2009 HSR&D National Meeting Abstract
3056 — Dying and Death Among Veterans in Community Living Centers
Levy CR (Denver REAP), Williams L
1) Describe characteristics of veterans living in a Community Living Centers (CLC) prior to death, and 2) to determine factors that predict site of death (hospital vs. CLC) among veterans living in a CLC.
The Beneficiary Identification Records Locator Subsystem (BIRLS) was used to identify veterans with a date of death in FY2005. Minimum Data Set data were extracted for all decedents and site of death was identified using the Extended Care Main File. Two group comparisons were performed followed by multivariate regression analysis to determine factors predictive of hospital as a site of death.

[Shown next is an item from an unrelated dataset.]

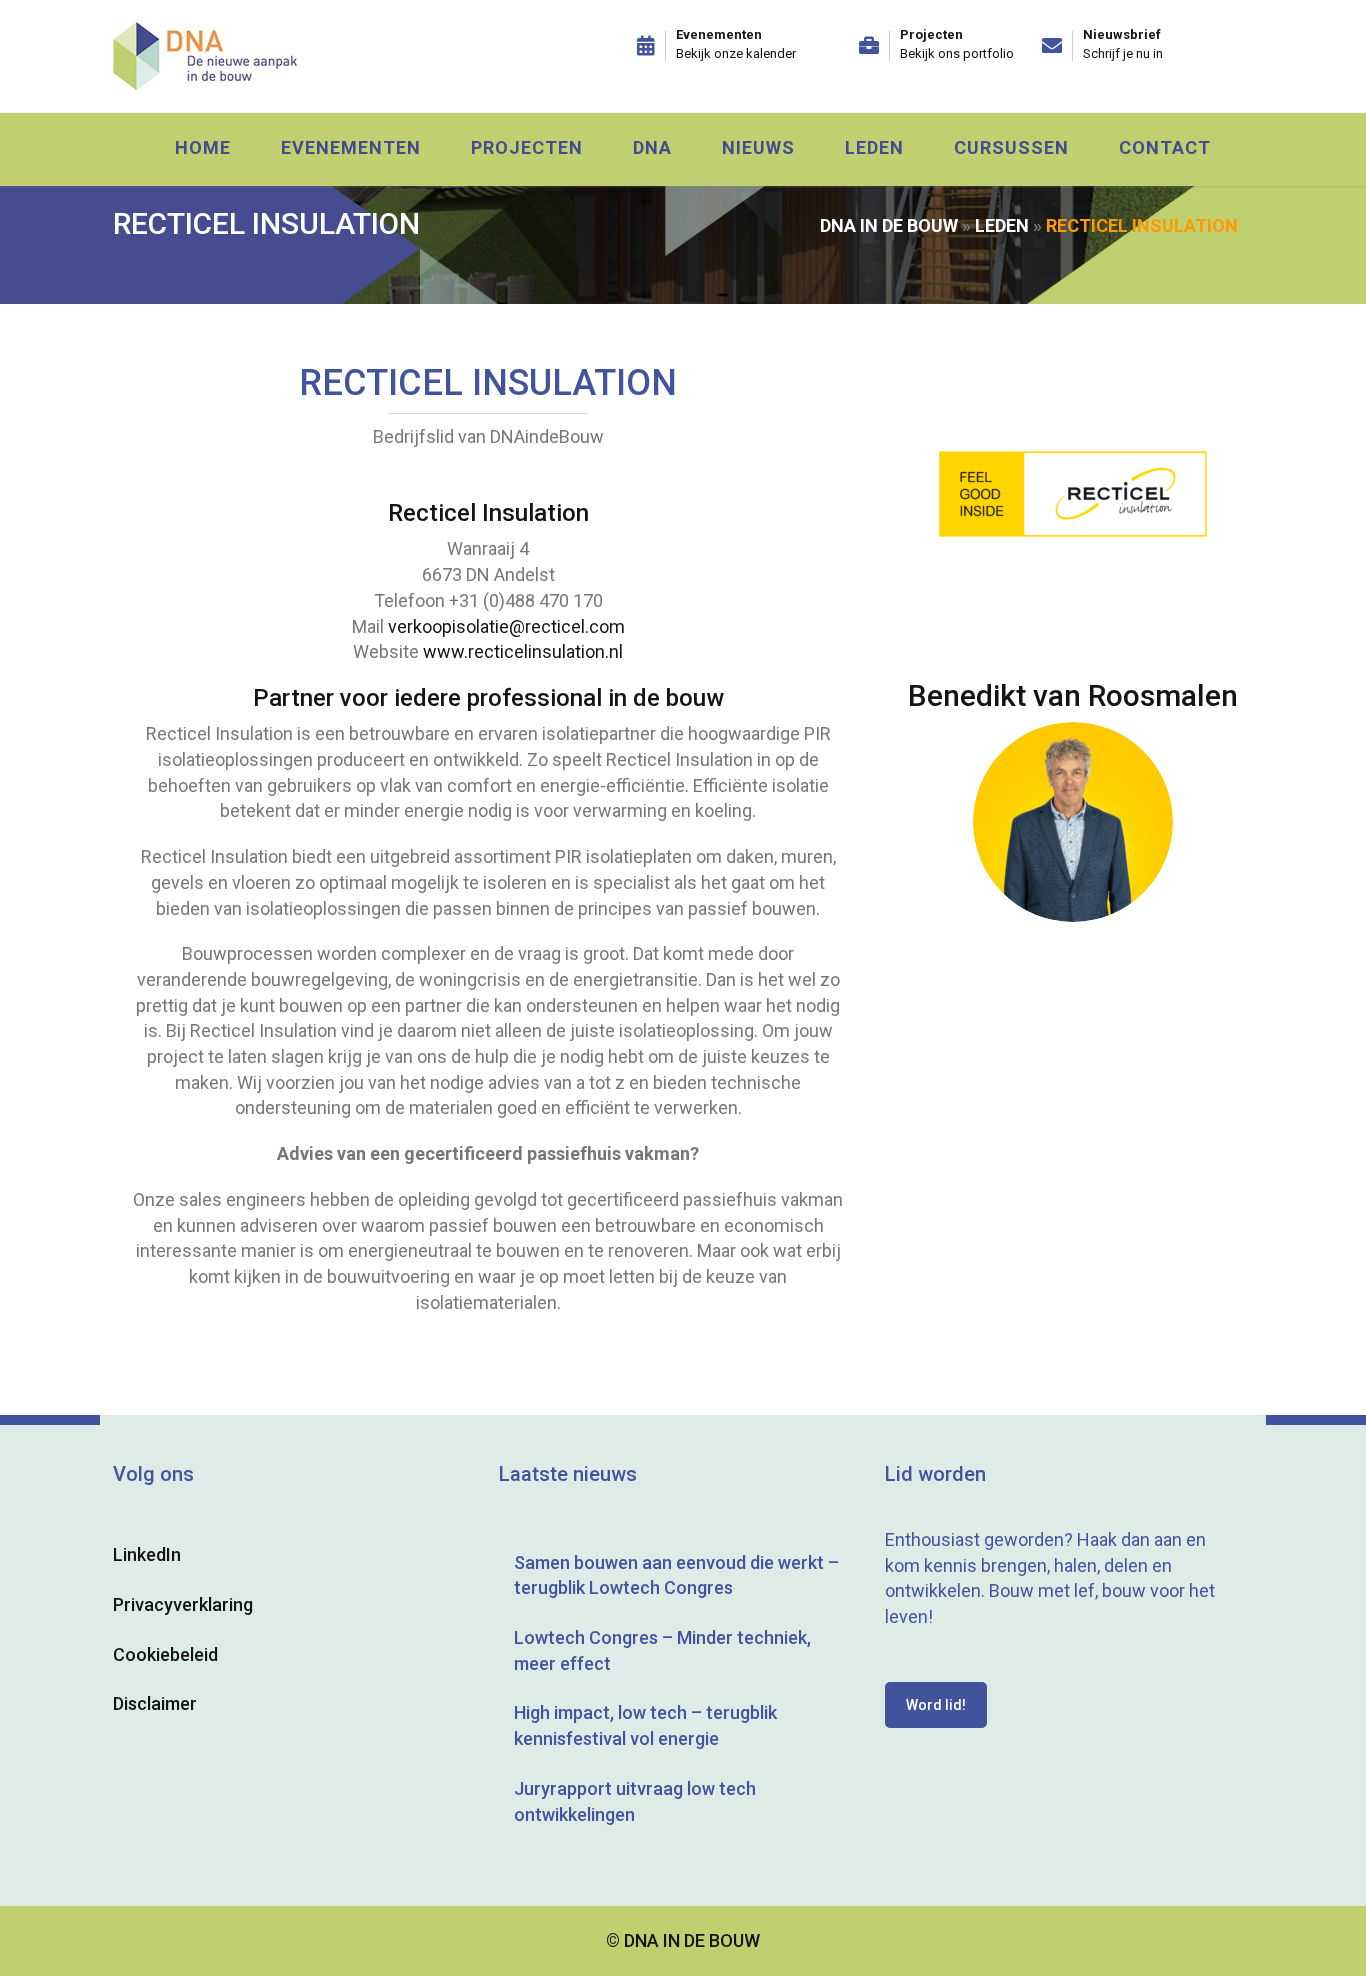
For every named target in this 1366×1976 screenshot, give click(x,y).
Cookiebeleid (165, 1654)
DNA (652, 147)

Among CLC residents, 86.2% (N = 6,096) died in a CLC and 13.8% (N = 978) were transferred to and subsequently died in a VA hospital. Of decedents in a CLC, 38.1% (N = 2,401) were in a designated hospice bed section versus 2.1% (N = 21) of veterans dying in a hospital. Daily pain was experienced by 43.3% (N = 3,063) of CLC decedents, and of those with pain, 77.5% (3,597) reported the pain as moderate or excruciating. 66.9% (4,078) veterans dying in a CLC had a do not resuscitate (DNR) order compared to 32.6% (N = 313) of veterans dying is a hospital (p < 0.0001). Advance directives were absent for nearly half (46.7%, N = 449) of hospital decedents compared to 19.2% (N = 1,136) of CLC decedents (p < 0.001). In multivariate analyses, death in a hospital was more likely for veterans who did not have a DNR order (OR 1.5, 95% CI 1.2-2.0) and who were not in a hospice bed designation (OR 8.4, 95% CI 4.9-14.8). Veterans dying in a VA hospital were more likely to have multiple hospitalizations in the year prior to death (OR 1.2, 95% CI 1.1-1.3) and take greater than 11 medications (OR 1.4, 95% CI 1.2-1.7).
Prevalence of moderate-severe pain is high among CLC residents. Hospice designation for CLC decedents exceeds hospice usage reported in community-based nursing homes. Absence of documented care goals is associated with a higher likelihood of hospital death, as are repeated hospitalizations and polypharmacy.
High prevalence of pain among veterans in hospice beds is concerning, as are low advance directive completion rates in this vulnerable population.